I am trying to develop a PHP script that replaces all divs in an HTML string with paragraphs except those which have attributes (e.g. <div id="1">). The first thing my script currently does is use a simple str_replace() to replace all occurrences of <div> with <p>, and this leaves behind any div tags with attributes and end div tags (</div>). However, replacing the </div> tags with </p> tags is a bit more problematic.
So far, I have developed a preg_replace_callback function that is designed to convert some </div> tags into </p> tags to match the opening <p> tags, but ignore other </div> tags when they are ending a <div> with attributes. Below is the script that I am using;
<?php
$input = "<div>Hello world!</div><div><div id=\"1\">How <div>are you</div> today?</div></div><div>I am fine.</div>";
$input2 = str_replace("<div>", "<p>", $input);
$output = preg_replace_callback("/(<div )|(<\/div>)/", 'replacer', $input2);
function replacer($matches){
static $count = 0;
$counter=count($matches);
for($i=0;$i<$counter;$i++){
if($matches[$i]=="<div "){
return "<div ";
$count++;
} elseif ($matches[$i]=="</div>"){
$count--;
if ($count>=0){
return "</div>";
} elseif ($count<0){
return "</p>";
$count++;
}
}
}
}
echo $output;
?>
The script basically puts all the remaining <div> and </div> tags into an array and then loop through it. A counter variable is then incremented when it encounters a <div> tag or decremented when it encounters a </div> within the array. When the counter is less than 0, a </p> tag is returned, otherwise a </div> is returned.
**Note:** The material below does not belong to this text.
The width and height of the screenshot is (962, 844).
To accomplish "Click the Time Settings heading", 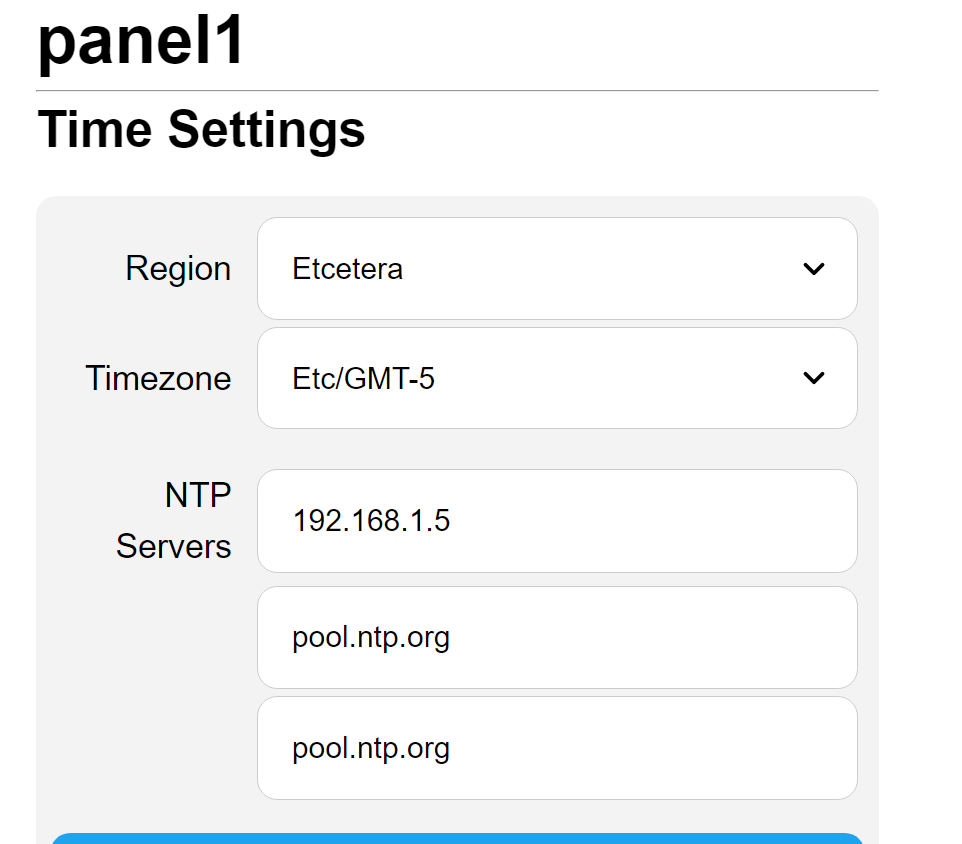I will (x=201, y=130).
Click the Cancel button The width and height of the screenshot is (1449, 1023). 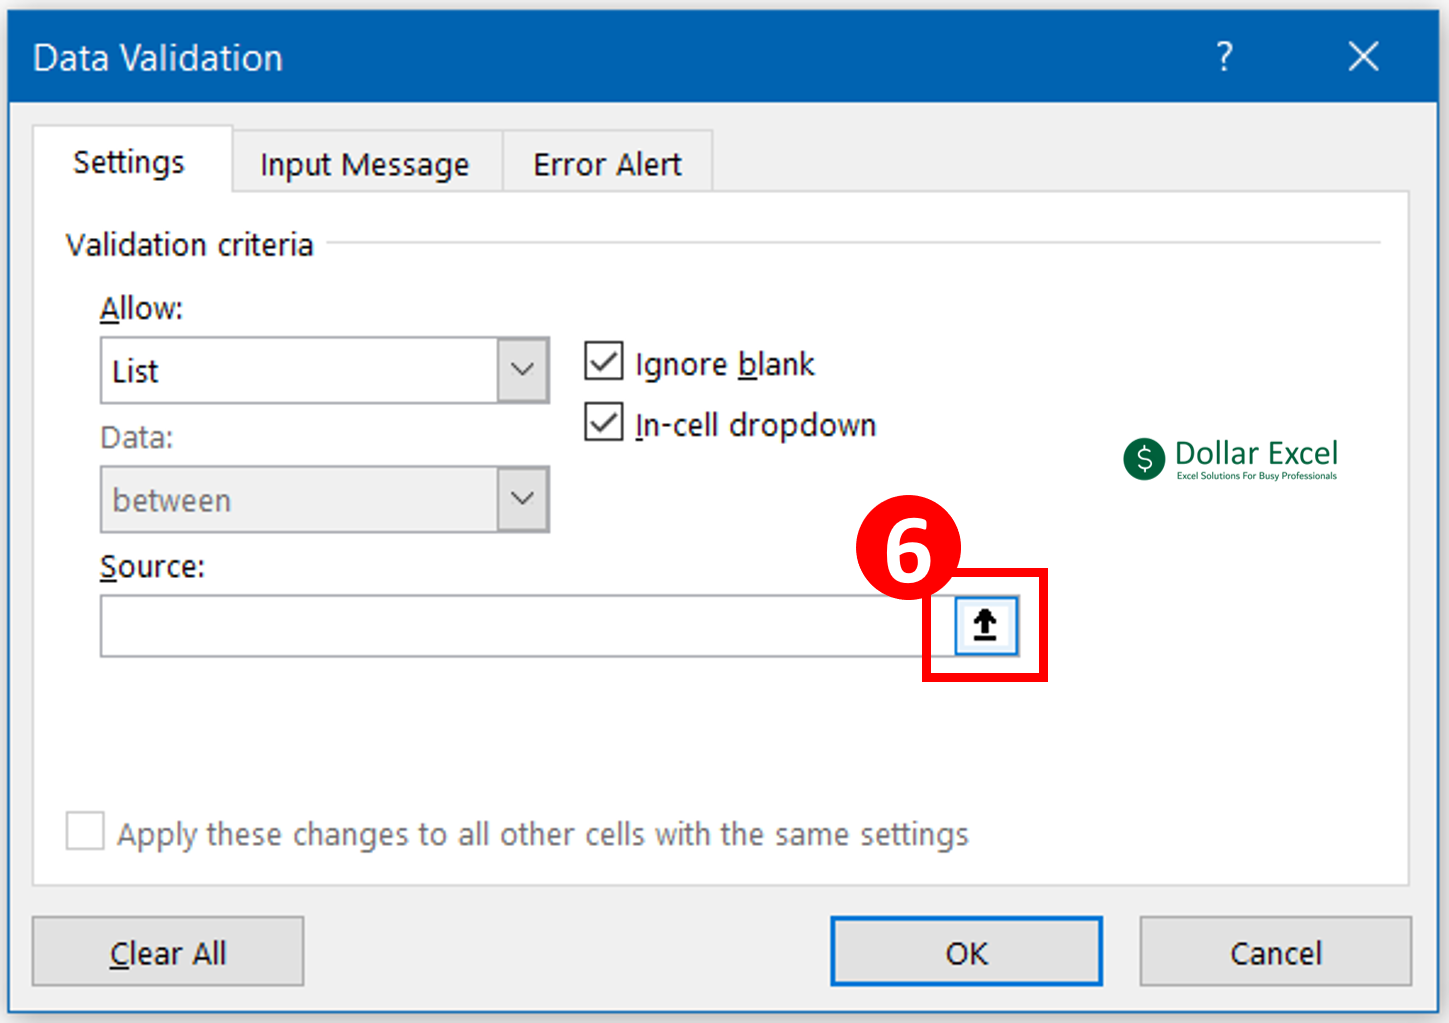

The output of the script should be;
<p>Hello world!</p><p><div id="1">How <p>are you</p> today?</div></p><p>I am fine.</p>"
Instead the output I am getting is;
<p>Hello world!</p><p><div id="1">How <p>are you</p> today?</p></p><p>I am fine.</p>
I have spent hours making as many edits to the script as I can think of, and I keep getting the same output. Can anyone explain to me where I am going wrong or offer an alternative solution?
Any help would be appreciated.
(?R)recursing regex. Doable, but not worth to be answered individually everytime someone asks. It's simpler if you just use a readymade solution like phpquery or querypath instead (html traversal frontends).